THE HISTORY OF THE MISTLETOE TRADITION
The traditions that surround the parasitic mistletoe are steeped in European myth, many of which have been passed on generation to generation through centuries of our history. The earliest stories we know of about date back to the Druids, Celts and the Norse who believed that mistletoe possessed strange and magical powers.
It was down to the mystery of the mistletoe's method of reproduction, along with its ability to remain evergreen while over-wintering on dormant, leafless hosts that led many cultures to link this plant to spontaneous generation, fertility and aphrodisiacs.
The druids in particular venerated it, especially when found it attached to oak trees. It's believed that they would cut the mistletoe ceremonially from these 'sacred' oaks with a golden knife. After which it would then be used to create medicines which they thought would cure sterility and counteract poisons.
A popular practice in medieval England was for women wishing to conceive to wrap mistletoe around their waists and wrists to increase fertility. However in Brittany, Northern France, the plant is known as Herbe de la Croix because it's thought that Christ's cross was made from mistletoe wood. The story goes that mistletoe once used to be a tree in its own right, and it was wood from this tree that was used to make Christ's crucifixion cross. As a punishment for its role in the death of Christ, the mistletoe was cursed, no longer welcome to a place on Gods earth.

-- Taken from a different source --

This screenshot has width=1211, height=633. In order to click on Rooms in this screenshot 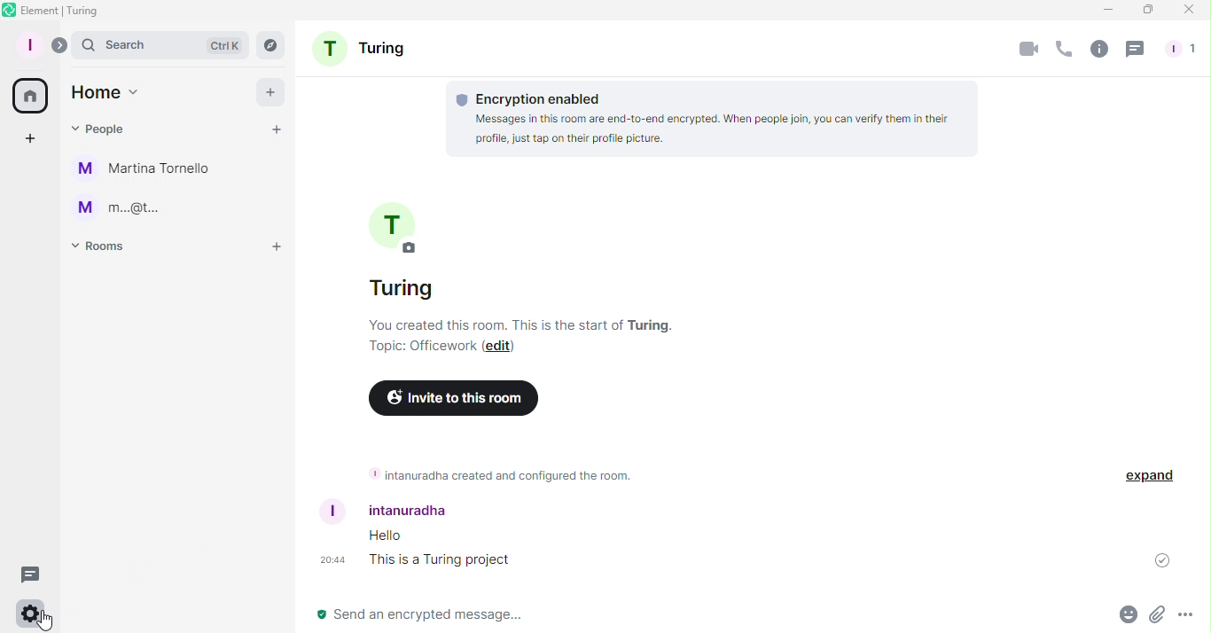, I will do `click(103, 248)`.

This led the mistletoe to return as it's seen today, as a parasite dependent on other trees for its life.
Baldur's death and resurrection is one of the most fascinating of all the old Norse myths and is believed to be at the conception of mistletoe being regarded as a "kissing" plant. Baldur's mother was the Norse goddess Frigga, and when he was born she made every plant, animal and inanimate object promise not to harm him.

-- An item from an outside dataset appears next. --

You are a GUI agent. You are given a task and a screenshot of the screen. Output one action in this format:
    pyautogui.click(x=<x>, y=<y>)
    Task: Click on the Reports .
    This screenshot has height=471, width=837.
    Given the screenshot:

For some unknown reason she overlooked the fated mistletoe plant and the mischievous Norse god of the Norse Loki decided to take advantage of this. In a tale of treachery the malevolent trickster Loki discovered her oversight and fashioned a dart made from the plant. Then, in a cruel trick, placed it in the hand of Baldur's brother Hodor - the God of Darkness - and offered to guide his hand while teaching him to shoot darts. As he did so, he guided the dart directly into Baldur's heart. Frigga's tears of mourning were so wretched that the hapless mistletoe took pity on her. From that time on it bore milky white berries that were formed from her tears. This was the demise of Baldur- a vegetation deity in the Norse myths - and it was the sadness of his death that brought winter into the world. Eventually other Norse gods took pity on her and benevolenty restored Baldur life back to him. Overjoyed, Frigga pronounced the mistletoe sacred and ordered that it should be used to bring love into the world instead of death. Complying with Frigga's wishes, any two people passing under the mistletoe would now celebrate Baldur's resurrection by kissing underneath it.
Over time these myths transposed themselves into eighteenth-century England when at Christmas time a young lady standing under some mistletoe could not refuse to be kissed. Such a kiss could mean deep romance or lasting friendship, but if the girl remained un-kissed then she could not expect to marry until after the following year. In some parts of England the tradition is slightly different believing that anyone who kissed underneath mistletoe would be cursed never to marry. Here the tradition is to burn the mistletoe on the twelfth night as this will break the curse.
Elsewhere in England the mistletoe is still hung up in farm-houses and kitchens around Christmas time, and the young men have the privilege of kissing the girls under it. For every kiss they pluck a berry from the bush, but once the berries are gone the privilege ceases.